Perugia: Alex, ucciso a 2 anni dalla propria madre. Un’altra innocente vittima come Loris e Samuele


La cronaca italiana ha affrontato, in passato grandi vicende giudiziarie da poco concluse, che hanno come protagonisti dei bambini molto piccoli a cui, purtroppo, oggi se ne aggiunge ancora uno: Alex, di soli 2 anni. Ricordiamo di caso di Cogne, la cui vittima, Samuele, fu trovata senza vita a soli 3 anni. Poi l’uccisione del dolce Loris Stival, strangolato da sua madre, Veronica Panarello, attualmente in carcere.

A questa lista si è aggiunto anche il piccolo Alex, di soli 2 anni, accoltellato da colei che lo aveva messo al mondo.

La 44enne Katalina Erzsebet Bradacs, madre del piccolo , avrebbe progettato un alibi già il giorno prima dell’omicidio. La donna aveva detto di essere in possesso di un coltello per difendersi da eventuali aggressioni. Secondo gli inquirenti, voleva far passare l’omicidio del figlioletto di 2 anni per un’aggressione per mano di sconosciuti.

“Non voglio più vedere mia figlia” ha dichiarato sconsolata la madre di Katalina Erzsebet Bradacs, la 44enne accusata dell’omicidio a Città della Pieve del suo figlioletto di appena due anni. “Aveva pensato a tutto, sono incredula. Delle volte penso che non importa quanto io sia arrabbiata con lei adesso – racconta a La Nazione – perché devo ammettere che prima di questo omicidio, è sempre stata follemente innamorata del piccolo Alex e non poteva accettare il fatto che il giudice avesse affidato il bimbo al padre. Come si fa però ad uccidere il proprio sangue? Un’azione orribile“.

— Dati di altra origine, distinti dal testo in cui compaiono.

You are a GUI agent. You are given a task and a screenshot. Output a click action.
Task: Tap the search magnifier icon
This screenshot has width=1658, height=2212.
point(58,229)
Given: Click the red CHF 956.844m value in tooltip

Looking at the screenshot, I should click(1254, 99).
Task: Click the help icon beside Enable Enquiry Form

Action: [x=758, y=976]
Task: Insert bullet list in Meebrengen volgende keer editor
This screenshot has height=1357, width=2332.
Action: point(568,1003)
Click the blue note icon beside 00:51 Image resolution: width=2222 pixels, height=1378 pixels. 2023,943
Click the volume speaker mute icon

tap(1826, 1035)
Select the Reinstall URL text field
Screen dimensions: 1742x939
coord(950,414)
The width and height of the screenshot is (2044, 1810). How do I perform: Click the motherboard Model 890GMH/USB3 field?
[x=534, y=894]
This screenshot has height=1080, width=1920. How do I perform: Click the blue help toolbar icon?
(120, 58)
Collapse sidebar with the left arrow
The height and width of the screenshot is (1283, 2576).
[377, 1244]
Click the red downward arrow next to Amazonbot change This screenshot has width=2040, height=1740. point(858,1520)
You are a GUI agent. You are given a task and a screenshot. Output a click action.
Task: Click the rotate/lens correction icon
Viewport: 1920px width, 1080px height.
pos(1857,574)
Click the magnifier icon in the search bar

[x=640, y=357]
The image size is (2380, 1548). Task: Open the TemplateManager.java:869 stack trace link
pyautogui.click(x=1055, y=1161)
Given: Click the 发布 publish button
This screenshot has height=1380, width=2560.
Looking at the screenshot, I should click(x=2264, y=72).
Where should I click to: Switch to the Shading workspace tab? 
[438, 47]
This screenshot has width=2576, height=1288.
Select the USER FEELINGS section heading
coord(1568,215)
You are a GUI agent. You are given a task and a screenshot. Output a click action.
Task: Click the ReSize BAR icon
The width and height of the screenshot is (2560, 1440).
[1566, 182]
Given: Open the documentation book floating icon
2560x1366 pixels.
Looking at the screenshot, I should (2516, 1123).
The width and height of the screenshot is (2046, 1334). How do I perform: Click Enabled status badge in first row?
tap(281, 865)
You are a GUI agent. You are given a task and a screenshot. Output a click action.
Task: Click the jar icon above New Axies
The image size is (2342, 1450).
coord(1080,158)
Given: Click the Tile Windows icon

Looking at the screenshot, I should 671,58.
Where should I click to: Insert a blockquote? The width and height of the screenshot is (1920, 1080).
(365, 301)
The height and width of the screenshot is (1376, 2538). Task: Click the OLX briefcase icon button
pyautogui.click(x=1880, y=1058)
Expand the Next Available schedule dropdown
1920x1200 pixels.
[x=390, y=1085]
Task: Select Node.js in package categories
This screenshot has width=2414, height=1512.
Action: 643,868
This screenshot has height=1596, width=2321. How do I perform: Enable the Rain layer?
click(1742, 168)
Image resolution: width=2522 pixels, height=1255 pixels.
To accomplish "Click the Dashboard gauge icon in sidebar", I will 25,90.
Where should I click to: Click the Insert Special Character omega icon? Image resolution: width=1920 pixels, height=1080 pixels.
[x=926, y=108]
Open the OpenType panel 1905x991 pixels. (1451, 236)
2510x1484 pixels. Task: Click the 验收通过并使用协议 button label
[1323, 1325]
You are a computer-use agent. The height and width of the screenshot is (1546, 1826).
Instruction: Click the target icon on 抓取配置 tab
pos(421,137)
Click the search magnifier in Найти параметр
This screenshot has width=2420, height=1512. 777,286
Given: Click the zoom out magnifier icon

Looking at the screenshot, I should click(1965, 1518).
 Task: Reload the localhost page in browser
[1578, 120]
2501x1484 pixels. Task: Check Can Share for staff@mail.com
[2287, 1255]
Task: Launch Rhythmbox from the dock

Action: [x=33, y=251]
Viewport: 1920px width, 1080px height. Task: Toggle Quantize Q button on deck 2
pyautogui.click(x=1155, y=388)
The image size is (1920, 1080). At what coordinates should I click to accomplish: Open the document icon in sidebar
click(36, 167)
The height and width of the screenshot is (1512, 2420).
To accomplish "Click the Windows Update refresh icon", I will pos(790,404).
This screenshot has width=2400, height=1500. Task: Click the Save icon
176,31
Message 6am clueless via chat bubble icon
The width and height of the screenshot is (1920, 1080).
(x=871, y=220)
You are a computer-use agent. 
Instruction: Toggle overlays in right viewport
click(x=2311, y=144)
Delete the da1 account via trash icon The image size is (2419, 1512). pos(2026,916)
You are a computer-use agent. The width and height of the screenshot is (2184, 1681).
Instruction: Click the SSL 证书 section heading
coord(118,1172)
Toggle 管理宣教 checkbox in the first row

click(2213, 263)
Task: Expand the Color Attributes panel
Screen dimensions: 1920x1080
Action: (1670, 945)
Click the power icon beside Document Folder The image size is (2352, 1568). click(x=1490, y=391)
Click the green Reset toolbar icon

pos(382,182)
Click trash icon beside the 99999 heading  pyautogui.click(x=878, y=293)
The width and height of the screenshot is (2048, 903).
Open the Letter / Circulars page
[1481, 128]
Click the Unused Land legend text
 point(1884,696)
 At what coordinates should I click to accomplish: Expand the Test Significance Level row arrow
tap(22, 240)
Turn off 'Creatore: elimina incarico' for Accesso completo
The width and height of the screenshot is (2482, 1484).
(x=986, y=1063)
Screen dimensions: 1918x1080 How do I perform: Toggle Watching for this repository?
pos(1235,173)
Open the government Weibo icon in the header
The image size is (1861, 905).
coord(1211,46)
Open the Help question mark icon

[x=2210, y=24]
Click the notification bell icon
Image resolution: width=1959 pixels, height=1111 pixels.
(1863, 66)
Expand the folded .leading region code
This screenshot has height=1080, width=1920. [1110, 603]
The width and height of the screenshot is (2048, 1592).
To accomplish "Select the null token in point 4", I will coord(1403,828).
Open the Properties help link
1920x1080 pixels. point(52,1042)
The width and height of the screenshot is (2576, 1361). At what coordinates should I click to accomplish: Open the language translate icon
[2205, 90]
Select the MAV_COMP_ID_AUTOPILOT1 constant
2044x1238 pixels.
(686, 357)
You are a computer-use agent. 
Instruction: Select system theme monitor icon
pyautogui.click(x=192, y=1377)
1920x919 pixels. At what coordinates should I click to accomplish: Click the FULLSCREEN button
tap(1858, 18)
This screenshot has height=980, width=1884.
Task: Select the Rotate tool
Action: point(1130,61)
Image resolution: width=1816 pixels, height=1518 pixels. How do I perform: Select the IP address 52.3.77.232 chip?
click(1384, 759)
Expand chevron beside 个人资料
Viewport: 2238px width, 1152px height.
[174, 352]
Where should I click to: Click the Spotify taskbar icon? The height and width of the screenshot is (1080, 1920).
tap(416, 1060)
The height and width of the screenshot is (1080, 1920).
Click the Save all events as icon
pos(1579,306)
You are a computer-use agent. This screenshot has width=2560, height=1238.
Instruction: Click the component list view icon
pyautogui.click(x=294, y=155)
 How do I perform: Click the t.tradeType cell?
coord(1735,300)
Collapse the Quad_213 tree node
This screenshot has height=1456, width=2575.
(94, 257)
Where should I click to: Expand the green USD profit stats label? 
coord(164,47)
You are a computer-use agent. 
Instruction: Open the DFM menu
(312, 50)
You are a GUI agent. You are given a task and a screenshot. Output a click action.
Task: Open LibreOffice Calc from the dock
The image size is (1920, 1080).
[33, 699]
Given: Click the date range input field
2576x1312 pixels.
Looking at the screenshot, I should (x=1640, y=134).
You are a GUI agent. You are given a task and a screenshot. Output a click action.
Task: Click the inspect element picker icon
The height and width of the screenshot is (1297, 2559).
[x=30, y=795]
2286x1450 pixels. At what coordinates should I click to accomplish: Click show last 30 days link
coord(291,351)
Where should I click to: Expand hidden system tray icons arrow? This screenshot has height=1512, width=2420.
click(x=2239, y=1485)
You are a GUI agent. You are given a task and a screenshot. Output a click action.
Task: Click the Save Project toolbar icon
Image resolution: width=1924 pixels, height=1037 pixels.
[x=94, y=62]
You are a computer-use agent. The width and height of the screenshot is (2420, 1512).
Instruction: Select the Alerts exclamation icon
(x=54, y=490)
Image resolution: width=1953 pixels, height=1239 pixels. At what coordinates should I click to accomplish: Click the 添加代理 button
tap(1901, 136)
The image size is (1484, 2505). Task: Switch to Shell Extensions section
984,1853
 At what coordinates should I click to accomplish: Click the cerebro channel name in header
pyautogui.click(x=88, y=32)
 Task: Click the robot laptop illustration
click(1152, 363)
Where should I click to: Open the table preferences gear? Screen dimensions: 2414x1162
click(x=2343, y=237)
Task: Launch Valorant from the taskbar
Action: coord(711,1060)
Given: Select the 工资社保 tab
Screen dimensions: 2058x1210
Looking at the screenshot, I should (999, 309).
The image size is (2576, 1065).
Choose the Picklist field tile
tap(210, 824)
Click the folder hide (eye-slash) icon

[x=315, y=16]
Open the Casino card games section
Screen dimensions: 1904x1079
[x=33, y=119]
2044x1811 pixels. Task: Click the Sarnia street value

Katalina aveva deciso di fuggire dall’Ungheria insieme al piccolo Alex per non consegnare il bimbo alla custodia del padre il 23 settembre. I due avevano trovato un alloggio di fortuna nei pressi del Lidl di Città delle Pieve, vicino Perugia. Al figlio 18enne, ancora residente in Ungheria, aveva inviato le foto del cadavere del bimbo di due anni. “Così non lo avrà nessuno” aveva scritto accanto all’immagine.

“Ho saputo dell’omicidio dalla foto – ha raccontato il padre del bimbo, sempre intervistato da La Nazione -. Il ragazzo mi ha inoltrato le immagini e la didascalia e io ho capito che Katalina aveva ucciso Alex. Aveva dimostrato di non essere in grado di occuparsi di un figlio: durante la gravidanza si tirava pugni in pancia e aveva già minacciato di dare fuoco al bambino. Nessuno ha fatto nulla”. Non un raptus secondo il gip, ma un vero e proprio piano con un alibi già preparato.

Secondo quanto è emerso durante le indagini, Katalina avrebbe creato un alibi già 24 ore prima dell’omicidio. Durante un controllo delle forze dell’ordine, la 44enne aveva detto di avere con sé un coltello per “difesa personale”. “Sono spaventata dalle persone che si aggirano nei dintorni – aveva spiegato agli agenti -. Questa gente violenta le donne e uccide i bambini”. Un piano, secondo l’accusa, per creare preventivamente un alibi in previsione del delitto che voleva compiere. Parte del progetto anche una ferita al braccio che la donna si sarebbe procurata autonomamente nel tentativo di passare come vittima. Per lei è stata disposta dapprima la custodia cautelare in carcere e convalidato il fermo dal gip di Perugia.

La 44enne ha continuato a sostenere di essere innocente e di non aver accoltellato lei il figlioletto di soli due anni. Ha affermato di avere invece preso il suo corpo e di averlo portato al supermercato per chiedere aiuto.